Scalable supercomputing using COTS (commodity-off-the-shelf)
servers offers the concept of bridging the 20th Century to the 21st and
providing quantum performance/price advantages with the fastest processors,
compilers and interconnects available. Bruce will cover the details
of Compaq's work in scalable supercomputing with reference to the U.S.
DoE ASCI (Accelerated Strategic Computing Initiative) and other peak projects
using Compaq's Alpha processor
with the relevance of these to small, medium
and large implementations in Australia and around the world.
HP MPI Cluster Features
John Cowles, Hewlett Packard, Japan/USA
We discuss the new HP cluster interconnect solution.
This solution provides low latency, high bandwidth, and low cpu consumption
messaging for MPI applications. Asynchronous messaging is supported,
enabling overlapping of computation and communication. The cluster
interconnect can also be used to
perform intrahost transfers, providing datamover
capability in hardware. We present application performance data.

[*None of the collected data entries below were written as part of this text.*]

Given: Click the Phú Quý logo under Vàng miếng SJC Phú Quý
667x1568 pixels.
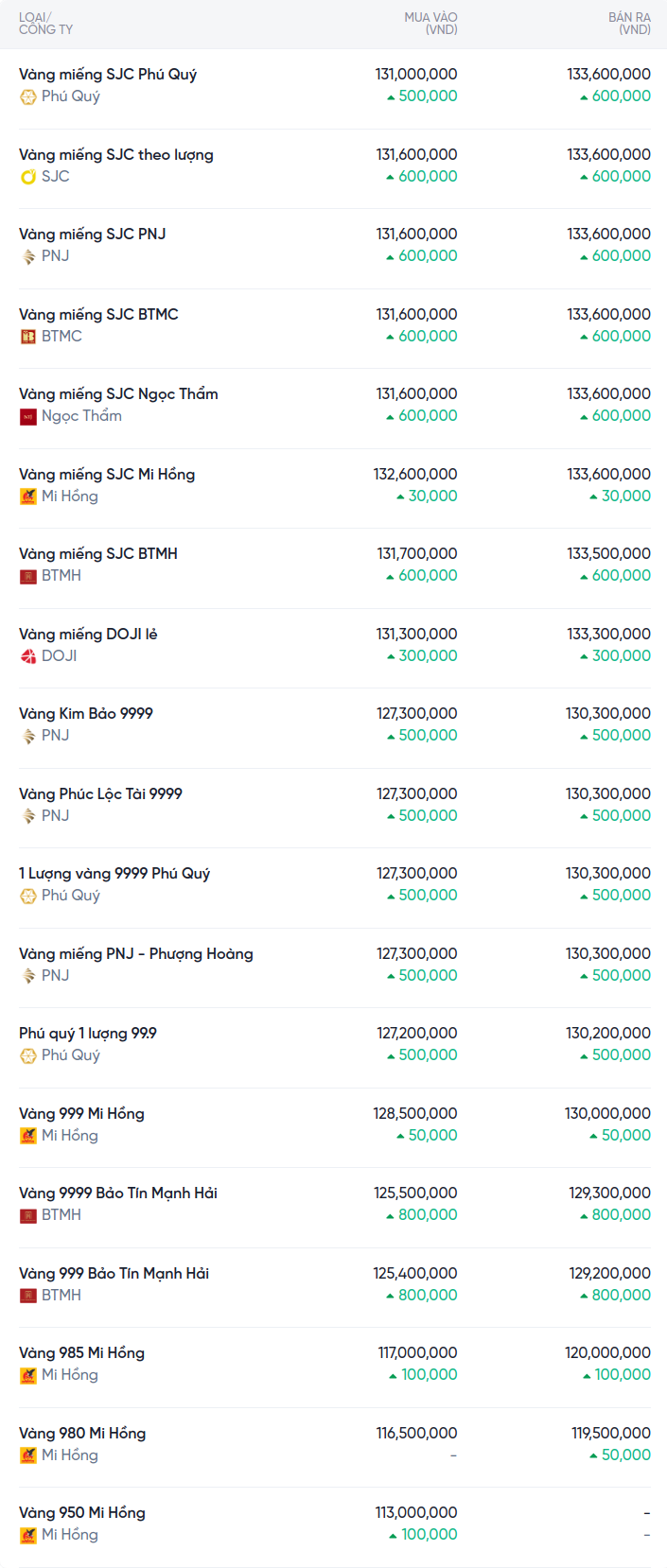Looking at the screenshot, I should [28, 96].
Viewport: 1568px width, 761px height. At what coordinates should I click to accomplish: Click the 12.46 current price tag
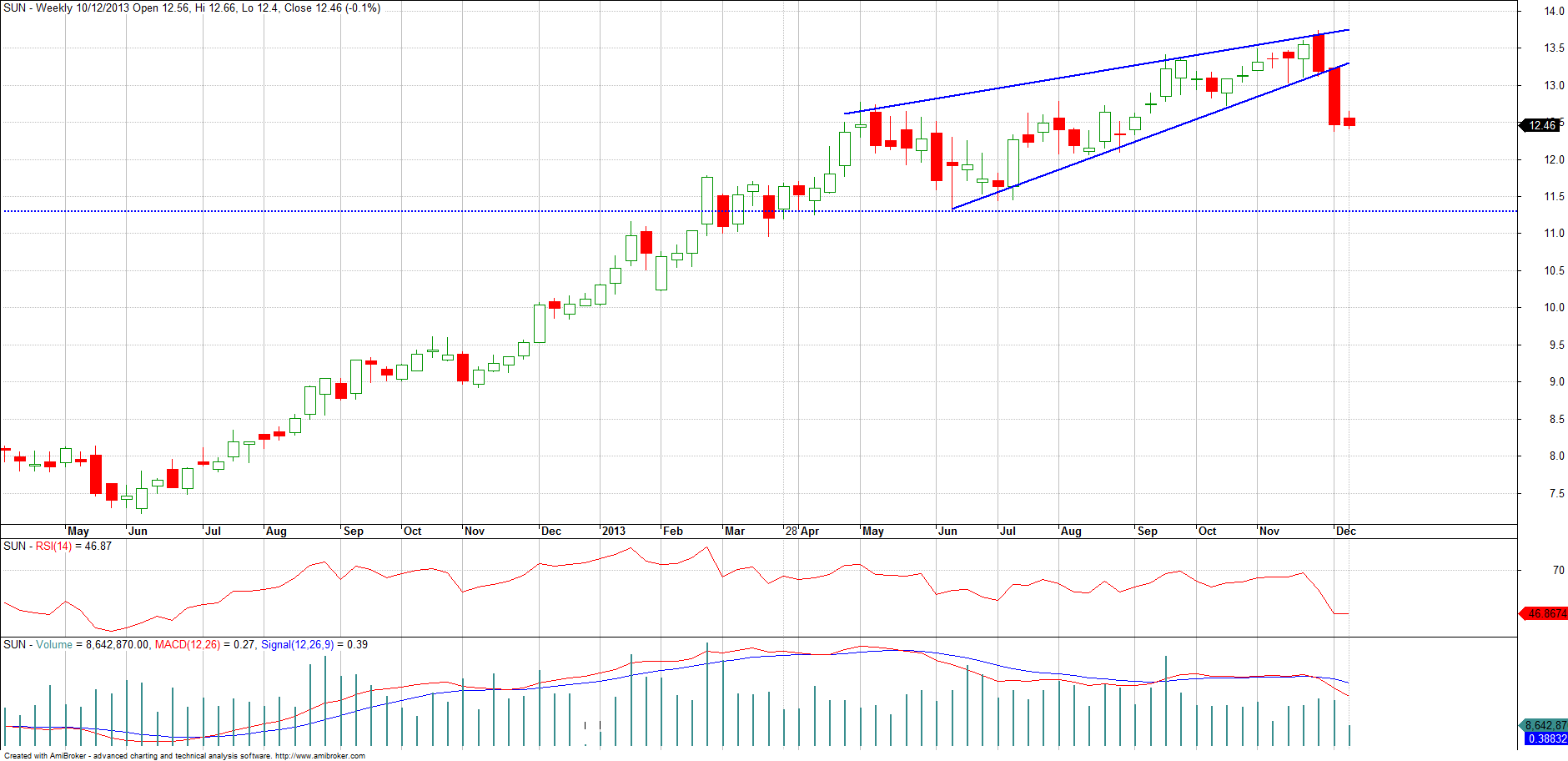point(1541,125)
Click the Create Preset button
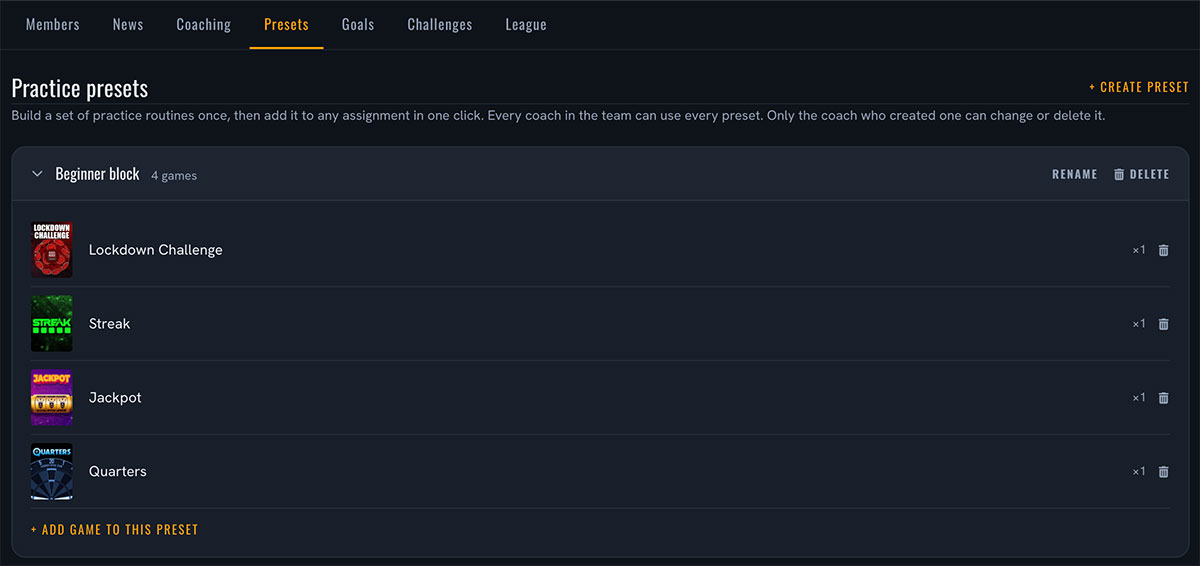 (x=1139, y=87)
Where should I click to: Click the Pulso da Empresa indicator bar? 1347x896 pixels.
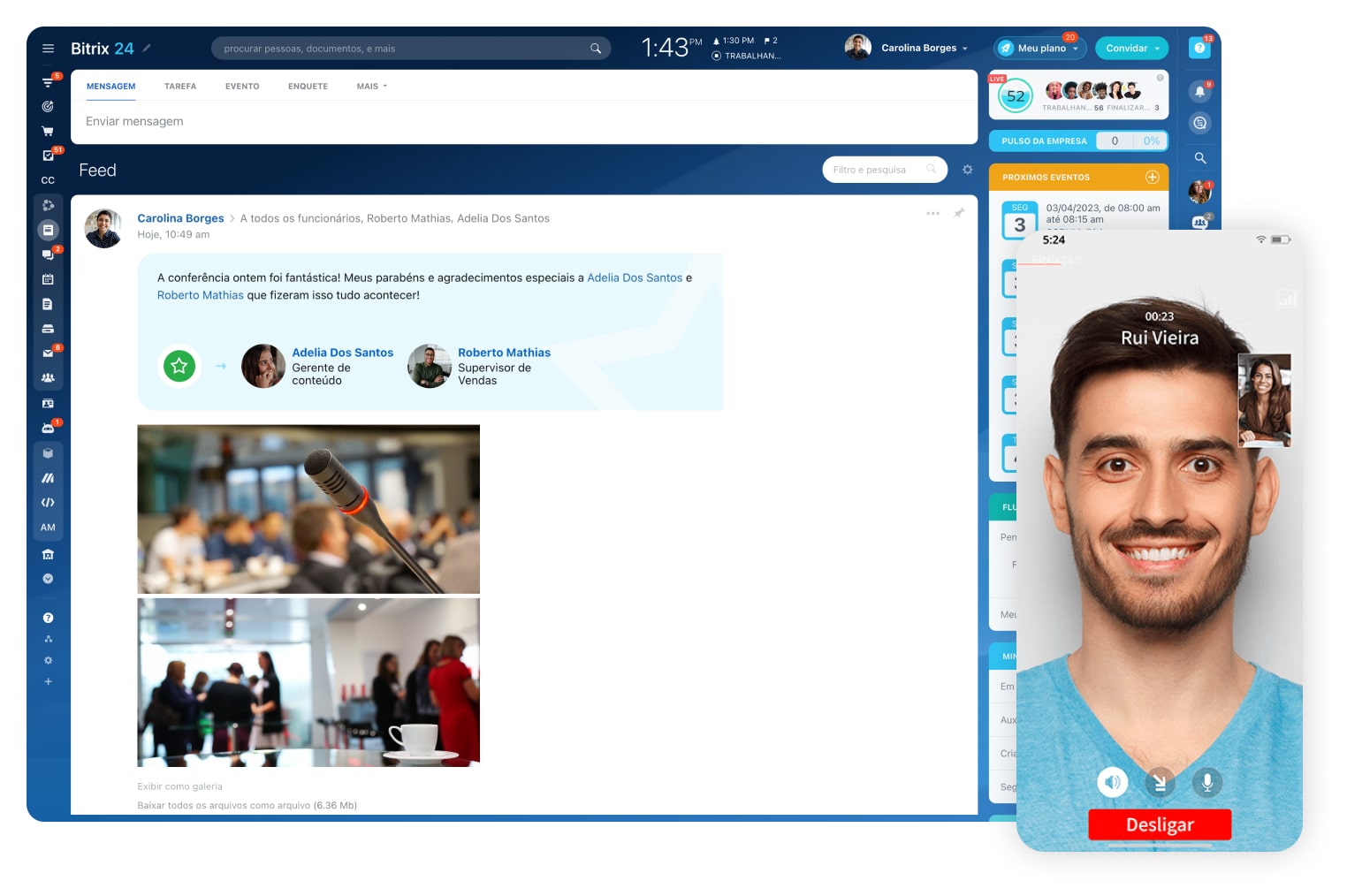coord(1078,141)
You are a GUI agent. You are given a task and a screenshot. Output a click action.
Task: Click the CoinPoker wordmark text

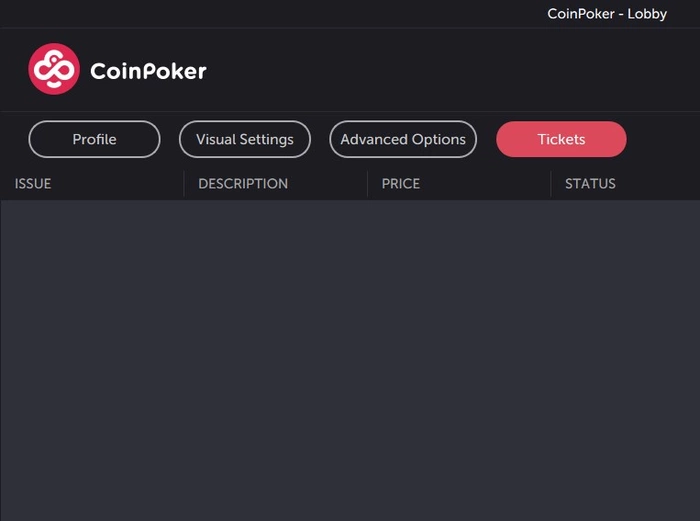pyautogui.click(x=148, y=71)
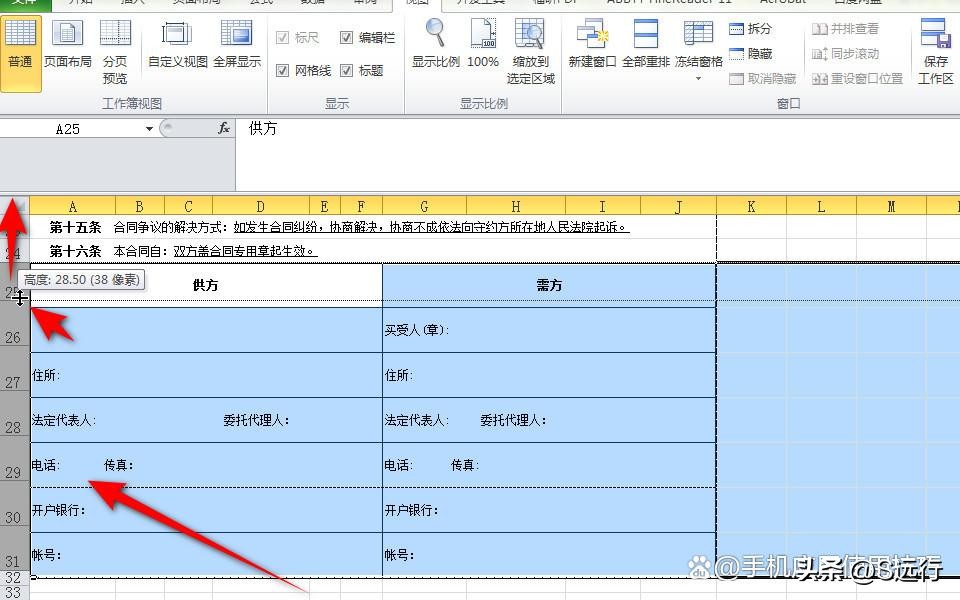960x600 pixels.
Task: Disable the 编辑栏 (Formula Bar) checkbox
Action: pos(344,36)
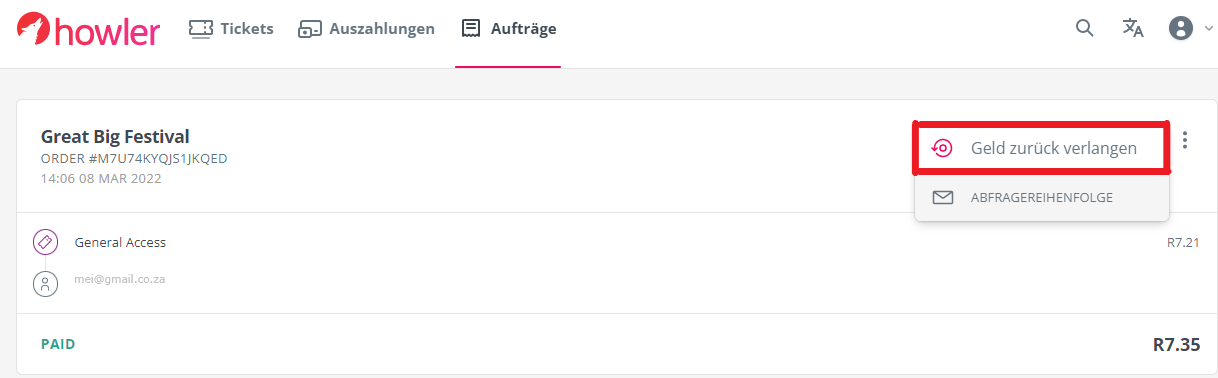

We discuss future plans. Progress and plans
for MPI-2 implementation will be covered. Work with partners including
Platform Computing (LSF),
Argonne National Laboratory (MPI-IO), and Etnus
(TotalView debugger) will be discussed.
Sun Cluster Architecture
Ira Pramanick, Sun Microsystems, Inc., USA
Sun Microsystems is one of the leading vendors
of clustering products, and will continue to make huge investments in clustering.
This talk will present the main features of Sun Cluster, a clustering
solution from Sun Microsystems, that is designed to provide high availability,
scalibility and single-system image. Various components of Sun Cluster
interact together to help achieve these goals, and this talk will describe
three of those components: global networking, cluster file
system and global devices. It will also
touch upon the ease of cluster administration in Sun Cluster.